The listing must be reproduced in full, exactly as it stands.

Start of Dataset entries

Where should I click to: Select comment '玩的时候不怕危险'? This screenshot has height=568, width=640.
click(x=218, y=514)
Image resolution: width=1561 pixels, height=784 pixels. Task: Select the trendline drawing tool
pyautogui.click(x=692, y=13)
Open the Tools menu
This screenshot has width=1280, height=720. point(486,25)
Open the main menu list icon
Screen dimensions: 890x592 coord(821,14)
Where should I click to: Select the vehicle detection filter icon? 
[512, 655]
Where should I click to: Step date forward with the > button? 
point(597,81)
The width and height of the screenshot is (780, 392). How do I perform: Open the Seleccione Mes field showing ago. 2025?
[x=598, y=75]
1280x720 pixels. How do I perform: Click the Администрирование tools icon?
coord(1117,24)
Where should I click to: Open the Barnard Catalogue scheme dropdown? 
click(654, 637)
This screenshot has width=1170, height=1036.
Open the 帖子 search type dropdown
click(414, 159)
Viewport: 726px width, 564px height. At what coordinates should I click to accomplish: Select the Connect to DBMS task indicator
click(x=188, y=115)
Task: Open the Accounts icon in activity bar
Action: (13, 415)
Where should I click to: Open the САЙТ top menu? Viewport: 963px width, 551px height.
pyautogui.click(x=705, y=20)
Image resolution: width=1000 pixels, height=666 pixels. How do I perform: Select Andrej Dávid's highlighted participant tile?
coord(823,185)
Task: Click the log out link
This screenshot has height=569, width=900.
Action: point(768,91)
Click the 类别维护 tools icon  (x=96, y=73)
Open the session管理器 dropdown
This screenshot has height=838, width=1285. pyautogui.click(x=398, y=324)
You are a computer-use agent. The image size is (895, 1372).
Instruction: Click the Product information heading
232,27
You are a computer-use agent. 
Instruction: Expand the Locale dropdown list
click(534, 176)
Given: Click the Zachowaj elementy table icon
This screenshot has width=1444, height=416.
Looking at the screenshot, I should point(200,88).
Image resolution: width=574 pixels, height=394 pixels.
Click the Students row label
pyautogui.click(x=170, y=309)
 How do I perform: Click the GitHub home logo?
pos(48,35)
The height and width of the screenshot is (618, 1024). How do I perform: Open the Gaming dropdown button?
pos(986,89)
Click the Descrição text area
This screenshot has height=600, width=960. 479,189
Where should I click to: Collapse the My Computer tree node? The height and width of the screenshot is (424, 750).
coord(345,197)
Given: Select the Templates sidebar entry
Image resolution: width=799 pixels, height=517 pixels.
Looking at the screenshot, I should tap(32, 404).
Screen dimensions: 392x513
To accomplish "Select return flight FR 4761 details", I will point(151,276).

End of Dataset entries

Exercise response:
Where should I click to: Select comment '玩的时候不怕危险'? This screenshot has height=568, width=640.
click(x=218, y=514)
Image resolution: width=1561 pixels, height=784 pixels. Task: Select the trendline drawing tool
pyautogui.click(x=692, y=13)
Open the Tools menu
This screenshot has width=1280, height=720. point(486,25)
Open the main menu list icon
Screen dimensions: 890x592 coord(821,14)
Where should I click to: Select the vehicle detection filter icon? 
[512, 655]
Where should I click to: Step date forward with the > button? 
point(597,81)
The width and height of the screenshot is (780, 392). How do I perform: Open the Seleccione Mes field showing ago. 2025?
[x=598, y=75]
1280x720 pixels. How do I perform: Click the Администрирование tools icon?
coord(1117,24)
Where should I click to: Open the Barnard Catalogue scheme dropdown? 
click(654, 637)
This screenshot has width=1170, height=1036.
Open the 帖子 search type dropdown
click(414, 159)
Viewport: 726px width, 564px height. At what coordinates should I click to accomplish: Select the Connect to DBMS task indicator
click(x=188, y=115)
Task: Open the Accounts icon in activity bar
Action: (13, 415)
Where should I click to: Open the САЙТ top menu? Viewport: 963px width, 551px height.
pyautogui.click(x=705, y=20)
Image resolution: width=1000 pixels, height=666 pixels. How do I perform: Select Andrej Dávid's highlighted participant tile?
coord(823,185)
Task: Click the log out link
This screenshot has height=569, width=900.
Action: point(768,91)
Click the 类别维护 tools icon  (x=96, y=73)
Open the session管理器 dropdown
This screenshot has height=838, width=1285. pyautogui.click(x=398, y=324)
You are a computer-use agent. The image size is (895, 1372).
Instruction: Click the Product information heading
232,27
You are a computer-use agent. 
Instruction: Expand the Locale dropdown list
click(534, 176)
Given: Click the Zachowaj elementy table icon
This screenshot has width=1444, height=416.
Looking at the screenshot, I should point(200,88).
Image resolution: width=574 pixels, height=394 pixels.
Click the Students row label
pyautogui.click(x=170, y=309)
 How do I perform: Click the GitHub home logo?
pos(48,35)
The height and width of the screenshot is (618, 1024). How do I perform: Open the Gaming dropdown button?
pos(986,89)
Click the Descrição text area
This screenshot has height=600, width=960. 479,189
Where should I click to: Collapse the My Computer tree node? The height and width of the screenshot is (424, 750).
coord(345,197)
Given: Select the Templates sidebar entry
Image resolution: width=799 pixels, height=517 pixels.
Looking at the screenshot, I should tap(32, 404).
Screen dimensions: 392x513
To accomplish "Select return flight FR 4761 details", I will point(151,276).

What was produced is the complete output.